How should leaders measure progress without fooling themselves?

Anchor your measure of productivity in the cornerstone definition of productivity: output per hour. The OECD's standard allows you to make comparisons over time, and between countries, and it highlights what ultimately matters, which is the amount of value produced for each hour of labour. Use activity metrics only as leading indicators. If a dashboard is busy, but unit costs are not improving, then the system is not working yet.

To keep measurement clean, develop three simple rules.

  • Measure output per hour and unit cost at the process level, adjusting for mix as relevant.
  • Avoid double counting when digital tools change work from one team to another team.
  • Incentivize based on customer value and quality, not the number of tasks clicked.

Key point. Output per hour and unit cost are your anchors. If they do not move, the productivity story is not real yet.

What would convince sceptics that 2025 is a turning point?

Three catalysts for the story to shift from false dawn to inflection.

  • A sequence of improved prints. Several quarters where output per hour rises both on the quarter and on the year--rather than simply being measured against 2019 mark. That requires both macro stability and firm delivery.
  • Broad-based adoption. ONS surveys which show that not only the volume of AI use is improving, but the sectors and firm sizes adopting while training and change management capacity are also being built.
  • Higher quality investment. Not simply more investment, but a more considered project mix. The Q2 wobble highlighted why selection and delivery discipline is important.

Key takeaway. A real inflection will look like sustained quarterly and annual forward momentum alongside broader diffusion of good practice and a better investment mix.

Practical communication that accelerates adoption

When expectations are clear, behavior will change. Turn jumbled memos into a small set of short, contextual examples and place them where work actually occurs.

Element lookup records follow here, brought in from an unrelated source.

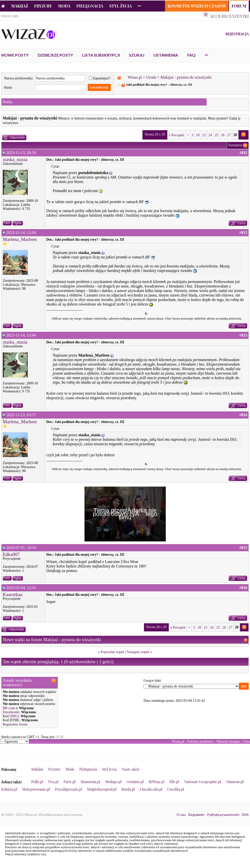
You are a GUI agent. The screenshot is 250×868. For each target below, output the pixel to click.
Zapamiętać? (100, 78)
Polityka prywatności (223, 814)
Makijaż (20, 6)
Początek (176, 135)
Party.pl (69, 782)
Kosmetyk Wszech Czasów (197, 6)
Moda (64, 6)
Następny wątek (138, 652)
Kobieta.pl (9, 789)
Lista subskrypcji (101, 55)
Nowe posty (15, 55)
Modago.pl (113, 782)
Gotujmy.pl (135, 782)
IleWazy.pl (156, 782)
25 (216, 135)
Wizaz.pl (135, 77)
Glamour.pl (235, 782)
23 (204, 135)
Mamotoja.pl (90, 782)
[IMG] (14, 716)
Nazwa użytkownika (18, 78)
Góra (246, 741)
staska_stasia (15, 159)
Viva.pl (53, 782)
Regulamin (196, 814)
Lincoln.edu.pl (151, 789)
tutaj (43, 854)
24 (210, 135)
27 (229, 135)
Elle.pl (174, 782)
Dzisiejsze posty (55, 55)
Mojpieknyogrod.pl (102, 789)
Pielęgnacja (90, 6)
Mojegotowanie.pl (36, 789)
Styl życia (120, 6)
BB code (9, 708)
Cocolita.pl (176, 789)
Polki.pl (37, 782)
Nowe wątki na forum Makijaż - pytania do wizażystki (52, 640)
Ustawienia (166, 55)
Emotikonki (11, 712)
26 (223, 135)
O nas (181, 814)
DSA (245, 814)
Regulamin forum (15, 724)
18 (198, 135)
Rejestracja (237, 34)
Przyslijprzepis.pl (68, 789)
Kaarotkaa (12, 594)
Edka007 (11, 554)
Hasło (8, 87)
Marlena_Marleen (20, 239)
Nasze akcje (131, 769)
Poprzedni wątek (112, 652)
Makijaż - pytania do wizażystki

If teams work off of screens, build a small library of examples for the new way to work. If the content is busy, either crop or simplify it instead of simply adding more decorations. Well labelled pictograms with small writing can align a diverse workforce in the same direction in less than a minute.

Key takeaway. Clear visuals and tight exemplars lessen cognitive load, thus reducing time to learn and increasing stability of the new routine.

Closing remarks

The United Kingdom is modestly above its pre-pandemic productivity baseline, but that momentum has not shamed the skeptics. The leading indicators indicate slightly more breathing room. AI adoption is approaching a point where it may matter in the aggregate, notwithstanding the ultimate benefits remaining local and contingent on pairing tools with clean data, structured management and wise investment. The most plausible path from here is not dramatic. It is a weekly rhythm, selecting one process, measuring what matters and communicating progress regularly. If your teams would rather have tangible clarity, circulate a one-page summary document and update the graphics and text-based pictures every Friday. The puzzle will not solve itself; steady routines can convert a fragile year into scaffolding for stronger and stronger ones.

FAQ

Is productivity in the UK finally above the pre-crisis trend? Yes. Output per hour in Q2 of 2025 is about 1.5 percent above the 2019 average, although lower than the previous year.

Do PMI surveys provide any indication of improvement? They suggest some mild improvement. The flash PMI for October edged up and the price pressures moderated; good news for planning and investment.

Is business investment contributing to productivity? Business investment remains fragile. Q2 2025 saw minor quarterly fall in business investment, nearly 0 year-on-year. Selection and discipline in delivery is paramount.

How prevalent is AI within British firms? Nearly one in four of companies reported some form of AI use by late September 2025, up from 9 percent in 2023. The advantage derived from AI is contingent upon management and quality and management of data.


What would be the cleanest way to measure productivity within a firm? Use output per hour and unit cost as anchors, as aspected to OECD definitions, and use activity dashboards as leading indicators only.